----- 本文 -----
渡辺浩之のブログ:魂のストラテジー

この世界に漂い、けれども、決して流されないために

複写機業界の凋落:キャノン、リコー、ゼロックスの複写機というビジネスモデルはなぜだめになったのか

2012年05月11日 06時47分58秒 | ビジネス

キャノン、リコー、ゼロックスといった複写機業界が、
苦境に立たされています。
リコーが社員6%を削減するリストラ、
キャノンでは御手洗会長が社長に戻るなど、
大きく経営の抜本的改革が始まっています。 

省エネ、CO2削減、節電と、
電力も紙も大量に消費する、
社内文書の削減により、
複写機のビジネスモデルが大きく揺らいでいるからです。

タブレット等のドキュメント表示デバイスの出現も大きいと思います。
ソフトバンクは、iPadの宣伝も兼ねて、
社内の紙文書を完全に撤廃する、
と宣言しました。

この流れがすべての企業や官公庁に及ぶわけではありませんが、
複写機やプリンターによる紙の使用量が増えることはありません。

つまり、国内市場は成長せず、
縮小均衡を続けるわけです。 

でも、この問題は、
1985年代頃から言われ続けてきた問題で、
「いつかオフィスから紙はなくなる」 
「いや、紙は、永遠になくならない」
という議論が繰り返され、
キャノンもリコーもゼロックスも
脱複写機を掲げ、新規事業に投資をし続けました。

アナログ複写機開発の成功で、
巨大企業になったゼロックスは、
ワークステーション、情報サービス、金融、電子デバイスなどにチャレンジしましたが、
すべて失敗しました。

キャノンは、複写機でゼロックスを追撃し、
レーザープリンターやカラー複写機で世界を席巻、
インクジェットプリンター事業に成功しました。

しかし、そうしたプリンティング事業以外の、
ワークステーション事業、フラットパネル事業、バイオ事業などは
すべて失敗に終わりました。
----- 抽出データ -----
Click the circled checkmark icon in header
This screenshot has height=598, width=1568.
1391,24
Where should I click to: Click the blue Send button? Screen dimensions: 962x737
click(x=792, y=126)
-----
----- 抽出データ -----
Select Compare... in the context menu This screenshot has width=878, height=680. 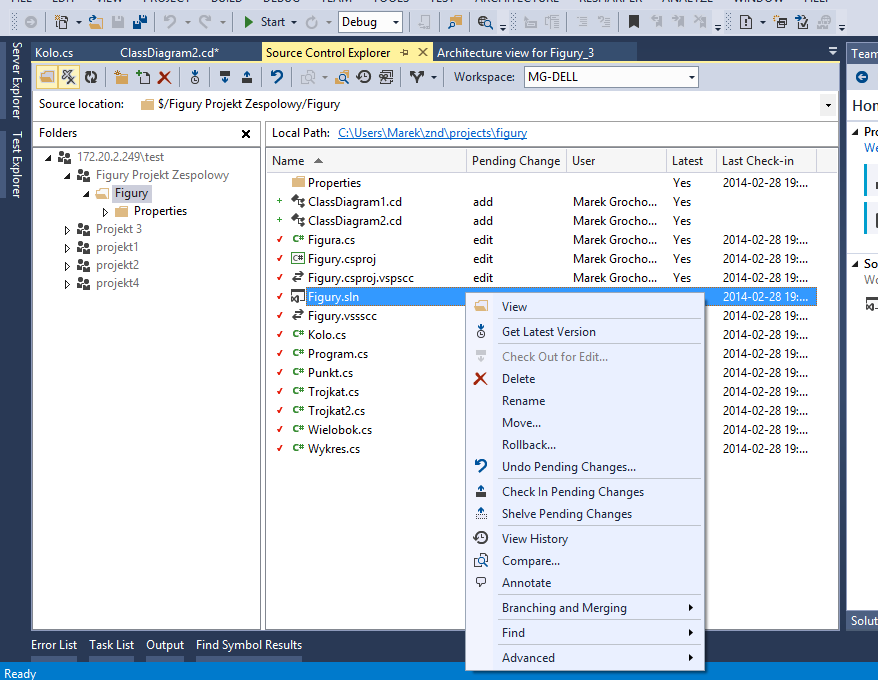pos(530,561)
-----
◆ 練習問題
a) 本文を「キャノン、リコー、ゼロックスといった複写機業界が、」を含む箇所から書き写し、「タブレット等のドキュメント表示デバイスの出現も大きいと思います。」のあとで止めなさい。その際、「複写機業界」を「事務機業界」に書き換えること。
b) 本文によると、ソフトバンクは社内の紙文書についてどのような宣言をしましたか。
c) 複写機業界について述べた本文の続きを、最後の文のあとから書きなさい。

◆ 解答例
a)
キャノン、リコー、ゼロックスといった事務機業界が、
苦境に立たされています。
リコーが社員6%を削減するリストラ、
キャノンでは御手洗会長が社長に戻るなど、
大きく経営の抜本的改革が始まっています。 

省エネ、CO2削減、節電と、
電力も紙も大量に消費する、
社内文書の削減により、
複写機のビジネスモデルが大きく揺らいでいるからです。

タブレット等のドキュメント表示デバイスの出現も大きいと思います。

b) 社内の紙文書を完全に撤廃すると宣言しました。

c)
結局、デジタルカメラ、プリンター、複写機だけの会社に戻っています。

リコーも、
湿式複写機から今の乾式複写機事業に成功し、
デジタル複合機事業で成功を収めました。
また、任天堂ファミコンにLSIを供給したように、
電子デバイス事業にも多く投資してきました。

一時は、光ディスクや機能材料も手掛け、
事業の多角化を図りました。 

その後、オンデマンド印刷用の大型プリンター事業等の買収で、
商業用途のプリンティング事業を始めています。 

しかし、複写機以外の事業はすべて失敗だった、
と言えます。 

つまり、3社ともに、複写機事業以外の新規事業にすべて失敗し、
組織が大きくなったにもかかわらず、
事業ポートフォリオは歪なまま、
選択と集中という名のモノカルチャー的縮小均衡に陥っているわけです。

複写機事業は、2つのビジネスモデルによって支えられてきました。
それは、
(1)レンタルという長期定期収入
(2)用紙やトナー等の消耗品やメンテナンスによるアフタービジネス
です。 

しかし、強いリース会社を作らなかったために(というか、作れなかったために)、
レンタルという構図はなくなり、
各企業のキャッシュフローが良くなった現在では、レンタルはうまく機能しなくなりました。

消耗品もサードパーティーの出現で、
大きな利鞘を得ることができなくなりました。

しかも不幸なことに、
複写機事業の利益率があまりにも高く、
人件費を含め、高コスト体質を維持してしまったために、
新規事業へのチャレンジよりも、
現業を守る戦略に偏ってしまいました。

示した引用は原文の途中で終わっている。